Well, tried out Uber last night,
I'm a bit unhappy with them as once I got out to the city and tried to get online they asked for all this extra info that I was just lucky I had with me. That delayed me getting started. I ended up having one short fare and one really long one after (that went in the opposite direction than I needed to go!). I headed home after the long fare and just as I was almost home, I had another potential fare beep me but it was almost 2:00 in the AM and I just headed home. So, I ended up making only about $30 and used maybe $8.00 in gas! It was a good learning experience though and next time I have a better idea how it will work. I need to get an earlier start and now have a better idea of where to be.

I texted my W before leaving and told her that I would bring what little info I have about her student loans. She texted back a one word "Thanks". I have been thinking of all the ways W has made things harder. How she moved so far away and wants to keep joint custody at the same time. How when she talked about moving where she did I told her how that would make it so much harder for me AND D14 if I had to get a job north but she just dismissed me like it was just ridiculous I wouldn't find a job south, Typical MLCer just thinking that I was trying to stop her from getting her way, not being logical or realistic. Once she made the choice to leave, she stopped caring about anything but herself...including her D's, especially D19. My lawyer couldn't believe that she moved that far and still expected to do one week with me one with her mother. He said that can only work if the homes are close, like same neighborhood close! Not 30 miles. But of course W didn't want to hear that. If something isn't to her liking she just dismisses it like it just is some ploy to stop her from "finding her joy" and having her way. Just like her leaving D14 alone after school every day, nothing wrong with that, she can take care of herself, nothing bad will ever happen.
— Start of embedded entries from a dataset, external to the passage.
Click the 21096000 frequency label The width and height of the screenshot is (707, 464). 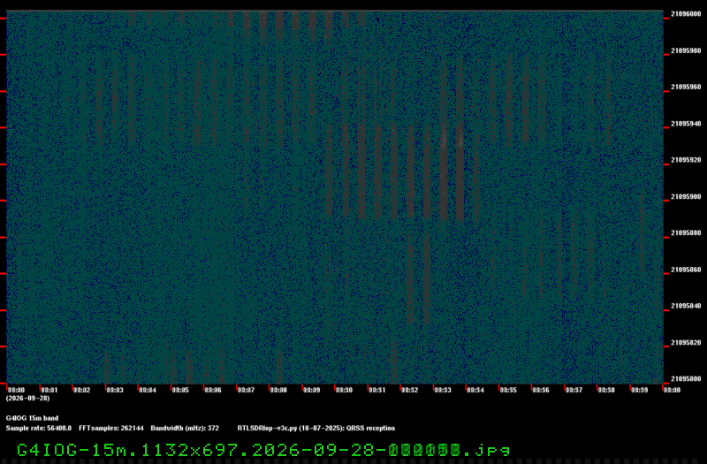686,14
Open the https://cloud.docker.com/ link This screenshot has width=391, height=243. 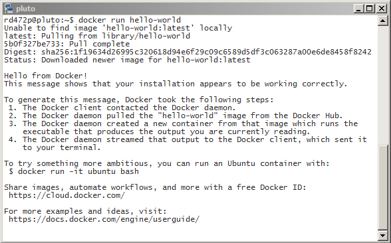tap(66, 195)
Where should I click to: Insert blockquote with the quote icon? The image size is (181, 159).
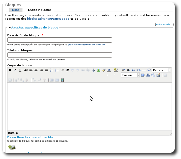point(133,70)
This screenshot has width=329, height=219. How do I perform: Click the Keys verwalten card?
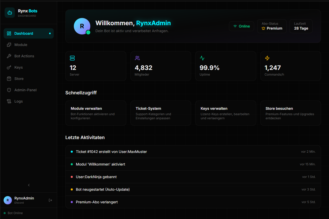coord(226,113)
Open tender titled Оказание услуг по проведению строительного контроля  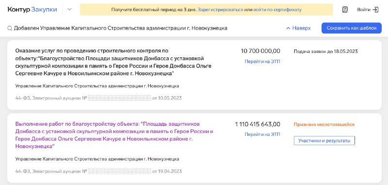pyautogui.click(x=113, y=63)
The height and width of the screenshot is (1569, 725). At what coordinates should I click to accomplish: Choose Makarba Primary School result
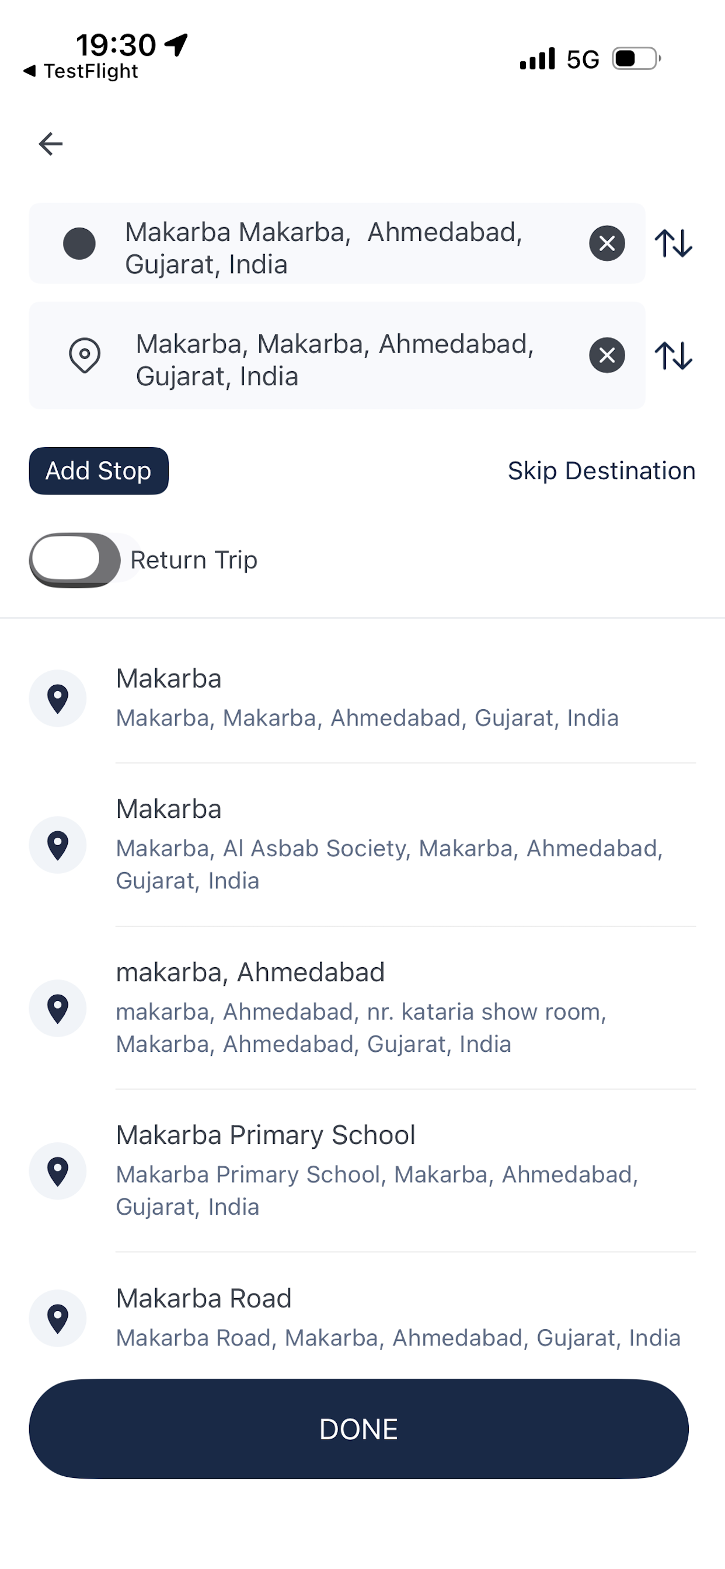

She has become someone who only cares about herself, nothing and no one (except her father, and that is because she wants so badly to get his approval so even that is about her) matters. If she was going through all the money and job difficulties ust fight for what is I have been, she would have had a nervous breakdown by now! As it is she is making so much money and is still "stressed" about it.

I have to just not think about her. I need to think of myself and my D's and what is best for us. I didn't want this D, I was willing to do whatever it took to keep this family whole and avoid all this, she was the one who lost her way, stopped trying (her own words) and I have to do what's best to keep MY family, my D's and me, in the best position possible.